Le SNIIRAM recense par exemple tous les médicaments délivrés par les pharmacies, tous les actes médicaux réalisés par les médecins et les professionnels de santé, avec un degré de détail très important, dans la mesure où les nomenclatures ont été affinées au fil du temps. Ceci a permis d'atteindre un degré de précision extrêmement important dans ces domaines, qui conduit finalement à la capacité d'en créer les usages. Il faut savoir que les données sont rattachables à un individu précis, dans un environnement pseudonymisé : ainsi, les nom, prénom et adresse des personnes n'existent pas dans la base et les identifiants individuels sont des pseudonymes. Bien entendu, le degré de précision de ces données (dates de soin, actes pratiqués, professionnels impliqués, établissements ayant accueilli les patients, etc) fait que leur croisement les rend indirectement identifiantes. Il est donc essentiel de les protéger. C'est la raison pour laquelle les procédures d'accès aux données sont strictement encadrées par des dispositifs validés avec la CNIL en termes de procédures et assurant fondamentalement la protection de la vie privée des gens qui confient ces données à la puissance publique par l'intermédiaire des producteurs de soin. Ces dispositifs permettent à chaque personne autorisée, selon ses besoins et la finalité de ses requêtes, d'accéder à certaines informations, dans un cadre général visant à la protection des données.

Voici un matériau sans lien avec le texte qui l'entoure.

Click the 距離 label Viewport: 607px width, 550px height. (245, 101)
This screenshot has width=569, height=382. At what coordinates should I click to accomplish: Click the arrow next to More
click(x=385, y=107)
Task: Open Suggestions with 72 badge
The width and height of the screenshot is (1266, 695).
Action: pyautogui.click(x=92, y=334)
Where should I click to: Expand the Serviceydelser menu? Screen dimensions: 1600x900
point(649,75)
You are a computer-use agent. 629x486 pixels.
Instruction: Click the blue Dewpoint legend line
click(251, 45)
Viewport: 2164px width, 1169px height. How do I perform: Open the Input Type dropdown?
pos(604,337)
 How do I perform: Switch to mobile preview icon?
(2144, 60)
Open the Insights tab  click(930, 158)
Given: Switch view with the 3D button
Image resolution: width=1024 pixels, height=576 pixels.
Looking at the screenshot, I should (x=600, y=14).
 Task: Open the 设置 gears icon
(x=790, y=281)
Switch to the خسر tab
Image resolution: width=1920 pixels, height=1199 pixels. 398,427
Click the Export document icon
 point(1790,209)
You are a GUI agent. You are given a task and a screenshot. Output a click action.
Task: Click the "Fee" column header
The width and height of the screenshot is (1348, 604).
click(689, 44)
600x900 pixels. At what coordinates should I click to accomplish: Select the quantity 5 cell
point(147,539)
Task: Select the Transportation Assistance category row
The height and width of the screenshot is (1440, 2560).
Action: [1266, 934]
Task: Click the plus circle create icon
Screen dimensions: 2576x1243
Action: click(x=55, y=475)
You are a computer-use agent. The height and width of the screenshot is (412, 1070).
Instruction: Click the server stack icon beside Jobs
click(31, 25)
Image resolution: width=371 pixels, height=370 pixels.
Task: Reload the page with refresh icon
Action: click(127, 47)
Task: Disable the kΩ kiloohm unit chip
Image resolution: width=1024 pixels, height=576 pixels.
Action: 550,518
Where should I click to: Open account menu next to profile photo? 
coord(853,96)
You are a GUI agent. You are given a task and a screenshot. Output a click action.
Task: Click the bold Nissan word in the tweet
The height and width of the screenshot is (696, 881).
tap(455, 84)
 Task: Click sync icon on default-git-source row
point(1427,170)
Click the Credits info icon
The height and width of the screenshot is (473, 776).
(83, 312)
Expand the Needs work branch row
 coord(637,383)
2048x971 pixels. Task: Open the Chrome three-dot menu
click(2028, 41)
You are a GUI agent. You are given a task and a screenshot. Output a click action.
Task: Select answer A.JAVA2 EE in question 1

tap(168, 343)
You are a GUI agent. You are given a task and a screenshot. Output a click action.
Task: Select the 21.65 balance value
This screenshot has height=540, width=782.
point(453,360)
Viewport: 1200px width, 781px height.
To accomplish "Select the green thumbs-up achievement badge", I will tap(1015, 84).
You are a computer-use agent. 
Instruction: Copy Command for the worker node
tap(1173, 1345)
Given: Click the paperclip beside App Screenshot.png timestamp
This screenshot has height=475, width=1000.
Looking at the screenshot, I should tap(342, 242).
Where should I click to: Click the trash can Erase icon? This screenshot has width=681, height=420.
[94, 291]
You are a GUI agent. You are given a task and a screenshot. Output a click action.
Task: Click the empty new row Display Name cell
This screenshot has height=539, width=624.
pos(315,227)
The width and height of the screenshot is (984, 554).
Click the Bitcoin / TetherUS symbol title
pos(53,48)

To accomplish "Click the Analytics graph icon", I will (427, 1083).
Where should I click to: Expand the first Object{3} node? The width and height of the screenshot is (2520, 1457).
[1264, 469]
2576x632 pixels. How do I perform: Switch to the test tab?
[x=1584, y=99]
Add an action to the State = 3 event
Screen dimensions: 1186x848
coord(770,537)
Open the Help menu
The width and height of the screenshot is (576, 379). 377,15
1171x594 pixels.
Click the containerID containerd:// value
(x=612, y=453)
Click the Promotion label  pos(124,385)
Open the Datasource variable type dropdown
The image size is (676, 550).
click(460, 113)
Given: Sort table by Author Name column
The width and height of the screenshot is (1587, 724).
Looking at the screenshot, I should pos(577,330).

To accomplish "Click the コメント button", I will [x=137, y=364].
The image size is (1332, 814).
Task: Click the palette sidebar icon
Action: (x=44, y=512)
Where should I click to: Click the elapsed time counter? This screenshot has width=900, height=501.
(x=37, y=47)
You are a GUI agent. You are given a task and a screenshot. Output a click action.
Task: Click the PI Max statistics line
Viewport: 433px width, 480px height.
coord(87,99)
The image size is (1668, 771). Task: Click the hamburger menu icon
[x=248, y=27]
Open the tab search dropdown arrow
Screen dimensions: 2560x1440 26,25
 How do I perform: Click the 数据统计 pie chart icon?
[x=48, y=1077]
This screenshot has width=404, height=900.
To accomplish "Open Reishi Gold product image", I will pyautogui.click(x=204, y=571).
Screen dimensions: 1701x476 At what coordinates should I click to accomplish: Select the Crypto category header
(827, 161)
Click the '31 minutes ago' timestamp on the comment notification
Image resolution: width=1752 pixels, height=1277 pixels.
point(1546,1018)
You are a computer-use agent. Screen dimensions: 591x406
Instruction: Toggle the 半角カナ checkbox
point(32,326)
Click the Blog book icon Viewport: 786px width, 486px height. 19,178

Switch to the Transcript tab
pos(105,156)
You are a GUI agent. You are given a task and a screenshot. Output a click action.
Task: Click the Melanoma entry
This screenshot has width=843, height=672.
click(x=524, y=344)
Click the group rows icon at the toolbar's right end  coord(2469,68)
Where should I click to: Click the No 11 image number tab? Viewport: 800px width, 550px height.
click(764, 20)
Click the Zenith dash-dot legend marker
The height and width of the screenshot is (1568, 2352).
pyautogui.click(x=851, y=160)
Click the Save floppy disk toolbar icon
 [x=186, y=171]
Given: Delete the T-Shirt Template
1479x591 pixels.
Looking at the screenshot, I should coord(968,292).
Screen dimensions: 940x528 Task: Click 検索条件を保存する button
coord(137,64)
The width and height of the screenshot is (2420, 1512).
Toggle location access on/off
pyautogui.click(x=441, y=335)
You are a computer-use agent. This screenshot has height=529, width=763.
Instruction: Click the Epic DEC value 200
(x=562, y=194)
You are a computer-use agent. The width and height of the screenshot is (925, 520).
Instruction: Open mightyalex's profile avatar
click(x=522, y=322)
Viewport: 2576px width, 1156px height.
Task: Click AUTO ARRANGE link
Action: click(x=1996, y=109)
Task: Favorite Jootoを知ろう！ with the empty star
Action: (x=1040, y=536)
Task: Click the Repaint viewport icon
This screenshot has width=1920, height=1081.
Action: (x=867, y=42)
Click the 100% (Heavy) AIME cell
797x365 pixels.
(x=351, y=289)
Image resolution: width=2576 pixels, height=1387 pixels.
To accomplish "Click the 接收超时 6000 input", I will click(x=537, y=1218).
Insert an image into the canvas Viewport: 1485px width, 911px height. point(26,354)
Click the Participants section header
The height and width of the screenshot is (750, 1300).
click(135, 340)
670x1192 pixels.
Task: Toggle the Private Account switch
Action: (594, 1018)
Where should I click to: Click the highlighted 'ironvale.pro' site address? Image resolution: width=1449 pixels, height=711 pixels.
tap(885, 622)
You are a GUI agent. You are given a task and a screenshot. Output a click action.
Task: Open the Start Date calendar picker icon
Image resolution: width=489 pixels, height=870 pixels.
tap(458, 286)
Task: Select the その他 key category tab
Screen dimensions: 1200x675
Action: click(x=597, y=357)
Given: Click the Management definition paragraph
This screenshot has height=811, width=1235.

La CNAM, en tant que régulateur, a beaucoup utilisé ces données depuis quinze ans. Nous avons été les premiers à en démontrer l'utilité, à travers un certain nombre d'études, dont quelques-unes sont restées célèbres, concernant notamment l'aspect délétère de divers médicaments. Les travaux récents et assez médiatisés menés sur des médicaments comme le valproate ou l'Androcur sont permis par cette base et en révèlent l'utilité.

Nous avons également développé au cours des dernières années la détermination indirecte des pathologies au travers du contenu de la base. On peut en effet déduire des médicaments pris par une personne la pathologie dont elle souffre. Ce n'est pas un diagnostic porté par les médecins, mais une déduction effectuée à partir de la combinatoire des informations contenues. Ce point constitue la première étape vers une utilisation algorithmique. Aujourd'hui, l'usage que nous faisons de ces données est essentiellement déterministe, mais il ouvre la voie à d'autres opérations plus complexes, utilisant des technologies plus avancées.

Je terminerai cet exposé par un volet plus prospectif. Ce socle de données médico-administratives sera d'autant plus intéressant qu'il sera potentialisé par le reste des données. Il a été question des résultats de biologie, d'éléments d'imagerie, d'autres données encore : le fait de mettre toutes ces informations ensemble permettra aux usages de se développer. Il faut également envisager l'utilisation des données produites par le patient lui-même : tous les éléments qu'il pourra reporter sur son état de santé ou les résultats vécus dans le cadre de son processus de soin sont de nature à améliorer la compréhension de l'ensemble de la prise en charge, donc au final à apporter des arguments et des outils à la politique publique de santé.

Nous sommes une brique de base et avons devant nous tout un pan à développer, du point de vue des données et de leur recueil, mais aussi en matière d'investissement dans la technologie. Il faut notamment mettre les outils d'exploitation à l'état de l'art, afin d'améliorer l'efficience d'exploitation des données. Ceci suppose notamment d'investir dans les ressources humaines, c'est-à-dire dans les compétences techniques et métiers, avec des professionnels connaissant parfaitement le système de santé et les prises en charge, mais aussi des datascientists, dans le prolongement de l'action des statisticiens.